This chapter is not intended to act as an exhaustive guide to writing portable code for all systems, however, this should cover the main areas that application engineers should know for code porting on ARM specific machines. There are some significant differences that you should be aware of when moving code to the A64 instruction set in AArch64 from A32 and T32 instruction sets:

  • Most instructions in the A32 instruction set can be executed conditionally. That is, it is possible to append a condition code to the instruction and have the instruction execute (or not) based on the outcome of a previous flag setting instruction. Although this enables programming tricks to reduce code size and cycle count, this significantly complicates the design of high performance processors with out-of-order execution.

    The necessary bits reserved in the opcode field to denote the predication could usefully be put to other purposes (for example, providing the space for selecting from a larger pool of general-purpose registers). In A64 code therefore, only a small set of instructions can be executed conditionally, while some comparison and selection operations depend upon a condition. See Conditional instructions.

  • Many A64 instructions can apply an arbitrary constant shift to the source register or registers limited only by the size of the operand. In addition, A64 provides extended-register forms which can be very useful. Explicit instructions are required to handle more complicated cases such as variable shifts. T32 is also more restrictive than A32, so in some ways A64 is a continuation of the same principles. The flexible Operand2 of A32 does not exist as such in A64, but individual instruction classes have their own options.

  • There are some changes to the available addressing modes for load and store instructions. The offset, pre-index and post-index forms from A32 and T32 are still available in A64. There is a new, PC-relative addressing mode, as the PC cannot be accessed in the same way as a general-purpose register. A64 loads can shift the register inline (though not with as much flexibility as in A32), and they can use some of the extend modes too (so you can have a 32-bit array index, for example).

  • A64 removes all multiple memory access instructions (Load or Store Multiple) from previous ARM architectures, which were able to read or write an arbitrary list of registers from memory. Load Pair (LDP) and Store Pair (STP) instructions, which can operate on any two registers, should be used instead. PUSH and POP have also been removed.

  • ARMv8 adds load and store instructions that include a unidirectional memory barrier: load-acquire and store-release. These are available in ARMv8 A32 and T32 as well as A64. A load-acquire instruction requires that any subsequent memory accesses (in program order) are only visible after the load-acquire. A store-release ensures that all earlier memory accesses are visible before the store-release becomes visible. See Memory barrier and fence instructions.
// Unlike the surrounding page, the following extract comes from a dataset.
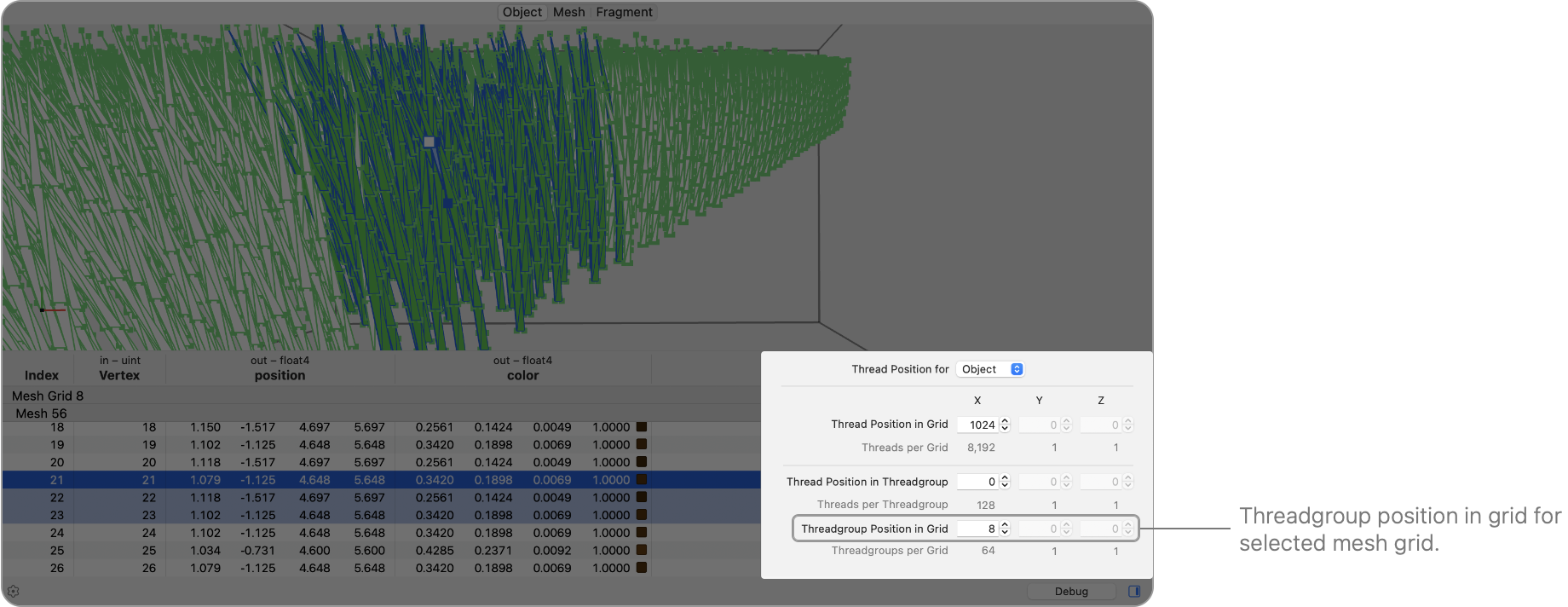Click the settings gear icon at bottom-left

13,591
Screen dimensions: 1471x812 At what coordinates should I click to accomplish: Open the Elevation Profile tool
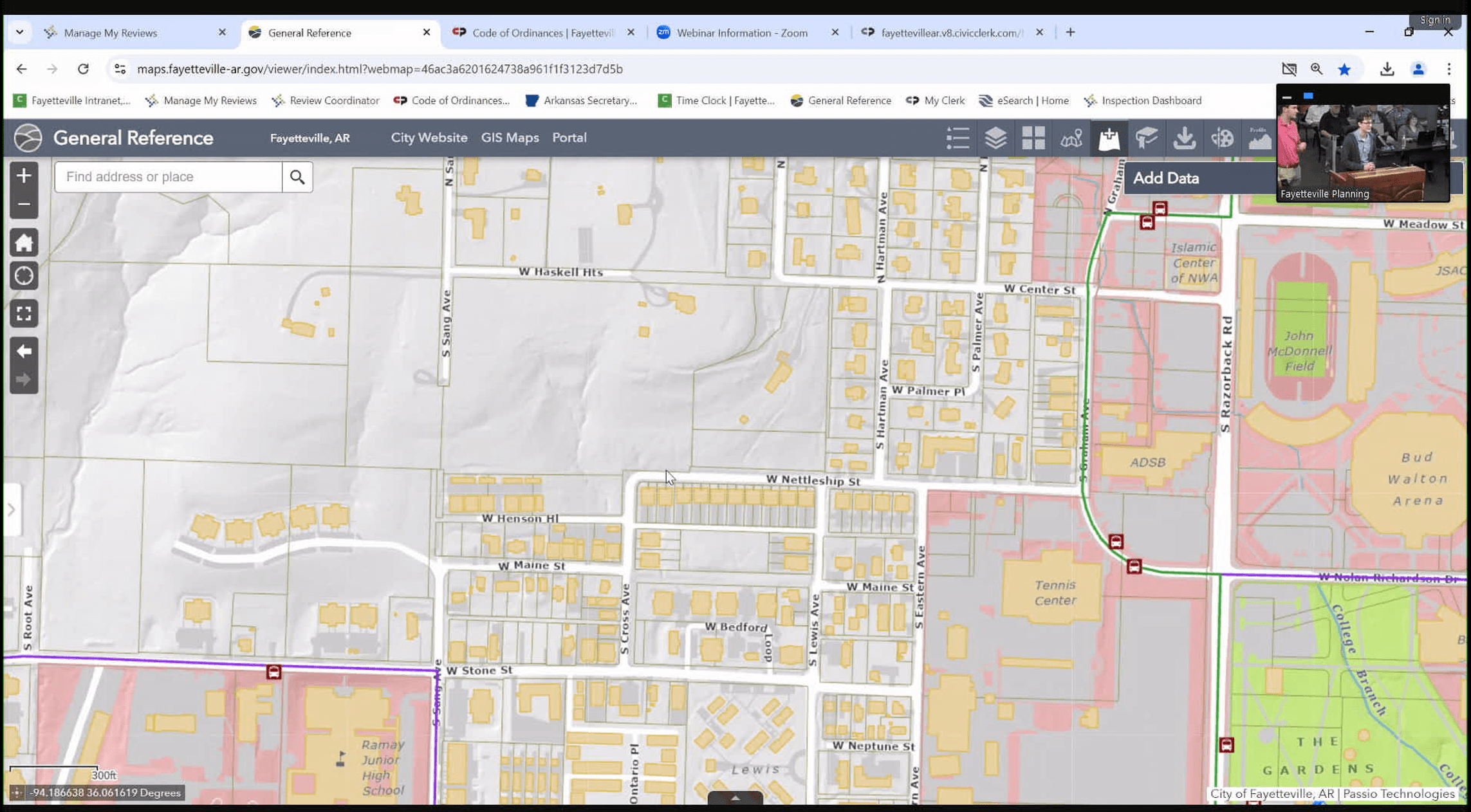click(x=1259, y=137)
  • AArch64 does not support the concept of coprocessors, including CP15. New system instructions allow access the registers that are accessed via CP15 coprocessor instructions in AArch32.

  • The CPSR does not exist in AArch64 as a single register. Instead, PSTATE fields (such as NZCV) can be accessed using special-purpose registers.

For many applications, porting code from older versions of the ARM Architecture, or other processor architectures, to A64 means simply recompiling the source code. However, there are a number of areas where C code is not fully portable.

The similarity between A64 and A32/T32 is illustrated in the following example. The three sequences below show a simple C function and the output code in first T32 and then A64. The correspondence between the two is very easy to see.

                             //C code
                             int foo(int val)
                             {
                               int newval = bar(val);
                               return val + newval;
                             }

           //T32                                     //A64
          foo:                                      foo:
          sub sp, sp, #8                            sub sp, sp #16
          strd r4, r14, [sp]                        stp x19, x30, [sp]
          mov r4, r0                                mov w19, w0
          bl bar                                    bl bar
          add r0, r0, r4                            add w0, w0, w19
          ldrd r4, r14, [sp]                        ldp x19, x30, [sp]
          add sp, sp, #8                            add sp, sp, #16
          bx lr                                     ret

The general-purpose functionality provided by A64 has evolved from that found in A32 and T32, so porting code between the two is fairly straightforward. Translating A32 assembly code to A64 is also generally straightforward. Most instructions map easily between these instruction sets and many sequences become simpler in A64.